Australia’s microphone brand ups the tech in a largely discrete way, improving the sound even if you can’t necessarily see why.
Whether you’re making a video or going on a work-from-home call, you can’t always rely on your camera to capture the best sound, because it’s just not made for that.
Phones, laptops, and even a dedicated camera can certainly so a job on sound, but it’s not always the part of the feature set with the biggest focus, and if you need clarity, there’s a good chance you’ll need to go external for that.
There are definite options, but they’re almost always external microphones or sound sources, something the WFH world seems like it has expedited in recent months, and now there’s another.
One of Australia’s largest sound specialists, Rode, has launched an updated style of its lapel mic, the Lavalier II a tiny and relatively flat approach to a wearable microphone built to connect to source sources, timely given Rode has launched a couple of these this year, including the AI Micro USB audio gadget and the Wireless GO II wireless mic system.

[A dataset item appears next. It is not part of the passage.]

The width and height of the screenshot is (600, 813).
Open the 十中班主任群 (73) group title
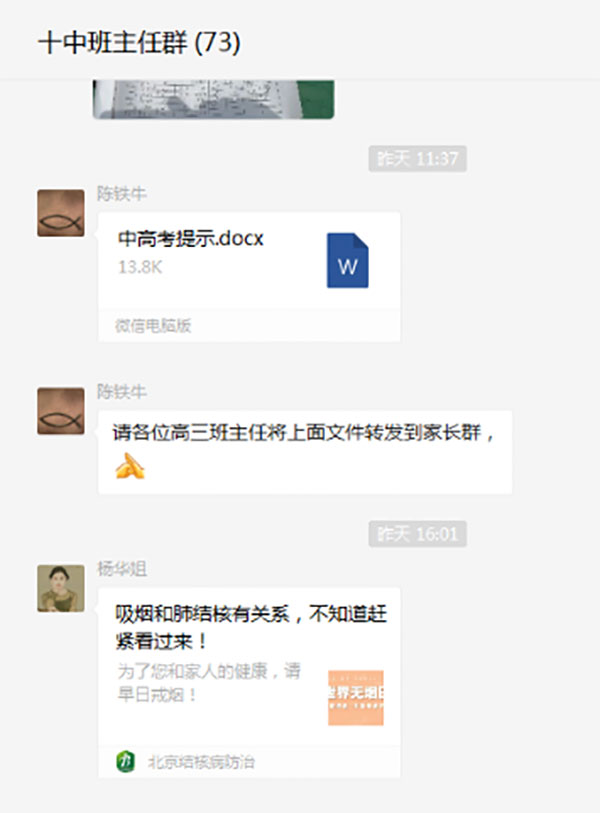139,43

While the latter of those can act as a microphone if you wear it, the square shape might be a touch intrusive in a video, which is something the Lavalier II aims to fix. A tiny mic in its own right ditching the square design, Rode says it features a broadcast-quality sound, arriving with a furry end to prevent wind noise and a fuzzy pop filter, plus a clip to hold it on your person. It also reads a little higher end thanks to the zip case it comes with, replacing the tiny pouch of the older Rode lab mics.
That makes the Rode Lavalier II a little more premium than a standard mic, as may its $149 price, which will see Australians jump in with this new pint-sized voice capture gadget, launching across the country now.